INTRODUCTION
Combined drug therapies have become increasingly popular in recent years
due to their ability to simultaneously treat multiple conditions with a
personalized combination of drugs (Gertz & Dispenzieri, 2020; Lu et
al., 2017). However, the potential for drug-drug interactions (DDIs) to
cause adverse effects and serious safety issues is a concern. In
particular, when a perpetrator drug inhibits the metabolism of victim
drugs via the CYP3A enzyme, it can lead to an increase in exposure of
the victim drugs. To minimize the risk of negative effects from DDIs,
the potential for interaction between perpetrator and victim drugs can
be assessed during the drug discovery and development process and after
the drug has been approved (Yang, Pfuma Fletcher, Huang, Zineh &
Madabushi, 2021). A mechanistic static model can be used to evaluate the
ratio of the concentration-time area under the curve (AUC) for a test
article (i.e. a drug) after co-administration with a perpetrator of
CYP3A to the AUC for the test article after dosing alone (AUCR,
AUCi/AUC) (Gomez-Mantilla, Huang & Peters, 2023). If this ratio is
found to be greater than the traditional threshold of 1.25, it is
considered an indicator of a potential DDI, and further studies are
performed to evaluate the DDI risk. However, static models have
limitations in that they use a single concentration of a drug and can
over-predict the extent of DDI. Dynamic models that take into account
the time-varying concentrations of drugs and metabolites may provide a
more accurate assessment of DDIs.
Physiologically based pharmacokinetic (PBPK) modeling is widely adopted
by the pharmaceutical industry for evaluating DDIs due to its ability to
consider the time-course of drug concentrations, resulting in more
accurate predictions (Lin, Chen, Unadkat, Zhang, Wu & Heimbach, 2022).
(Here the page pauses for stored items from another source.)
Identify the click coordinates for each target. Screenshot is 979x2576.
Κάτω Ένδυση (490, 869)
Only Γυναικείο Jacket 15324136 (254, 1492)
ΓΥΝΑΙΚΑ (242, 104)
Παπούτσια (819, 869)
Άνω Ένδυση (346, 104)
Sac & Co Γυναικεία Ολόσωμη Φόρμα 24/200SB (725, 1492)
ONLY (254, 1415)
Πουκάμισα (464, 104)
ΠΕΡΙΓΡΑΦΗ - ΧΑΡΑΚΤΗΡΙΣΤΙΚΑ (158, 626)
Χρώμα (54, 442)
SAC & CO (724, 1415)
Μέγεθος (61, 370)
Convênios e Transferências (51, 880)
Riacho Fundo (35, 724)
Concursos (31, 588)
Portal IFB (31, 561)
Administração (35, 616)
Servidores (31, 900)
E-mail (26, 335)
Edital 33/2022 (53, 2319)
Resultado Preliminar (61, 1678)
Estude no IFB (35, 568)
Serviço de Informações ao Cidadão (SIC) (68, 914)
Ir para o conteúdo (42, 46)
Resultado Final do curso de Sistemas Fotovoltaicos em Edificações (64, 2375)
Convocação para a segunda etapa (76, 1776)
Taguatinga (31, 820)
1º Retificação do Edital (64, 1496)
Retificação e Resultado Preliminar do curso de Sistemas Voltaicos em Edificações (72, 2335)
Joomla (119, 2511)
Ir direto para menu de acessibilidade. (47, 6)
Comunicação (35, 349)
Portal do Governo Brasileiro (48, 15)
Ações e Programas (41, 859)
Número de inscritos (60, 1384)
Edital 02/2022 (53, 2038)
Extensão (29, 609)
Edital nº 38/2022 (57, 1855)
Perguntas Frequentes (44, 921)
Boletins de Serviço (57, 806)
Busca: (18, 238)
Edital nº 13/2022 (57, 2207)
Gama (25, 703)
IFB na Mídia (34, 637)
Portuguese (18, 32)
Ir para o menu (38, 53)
If the PBPK model can predict the observed DDI accurately, and
sensitivity analysis indicates minimal impact, a clinical DDI study may
not be necessary (Shebley et al., 2018). However, the decision to
conduct such a study ultimately depends on various factors, such as
regulatory requirements, the potential consequences of the DDI, the
stage of drug development, and the predictive performance (accuracy and
reliability) of the PBPK-DDI model. To evaluate the predictive
performance of the PBPK model for DDIs, we used the PBPK model to
predict the DDIs of 35 substrates after co-administration with an
inhibitor, and then compare them with the observed results (Ren, Sai,
Chen, Zhang, Tang & Yang, 2021). The comparison revealed that 75% of
the predicted AUCR values by the model were within a 2-fold range of the
observed AUCR values, with the assumption of 100% of the fraction
metabolized (fm ). This preliminary analysis
suggests that incorporating reported ”fm ” into
the prediction model for certain drugs (crizotinib, macitentan,
panobinostate, and ruxolitinib) could result in improved accuracy.
However, further testing on fm and an expanded
study with a larger sample size are necessary to accurately evaluate the
improvement in predictive performance.
A commonly used method for quantifying fminvolves conducting an in vitro assay using human liver
microsomes (HLM). This assay requires incubating a compound with HLM in
the presence and absence of an inhibitor of interest and determining the
clearance (Clint) of the compound under both conditions
(Murayama et al., 2018). HLM are a prevalent in vitro model for
determining drug metabolism or fm , as they are
affordable and cost-effective. In addition to traditional methods such
as in vitro or in vivo testing, in silico methods can be
employed to predict the fate of molecules in the body through computer
simulations (Watanabe et al., 2023). These methods are generally more
economical. In this paper, we will describe the use of both in
vitro and in silico methods to determine fmvalues. We will then use these values to update previous PBPK models of
the substrates and further predict DDIs. Finally, we will evaluate the
accuracy of the different methods used.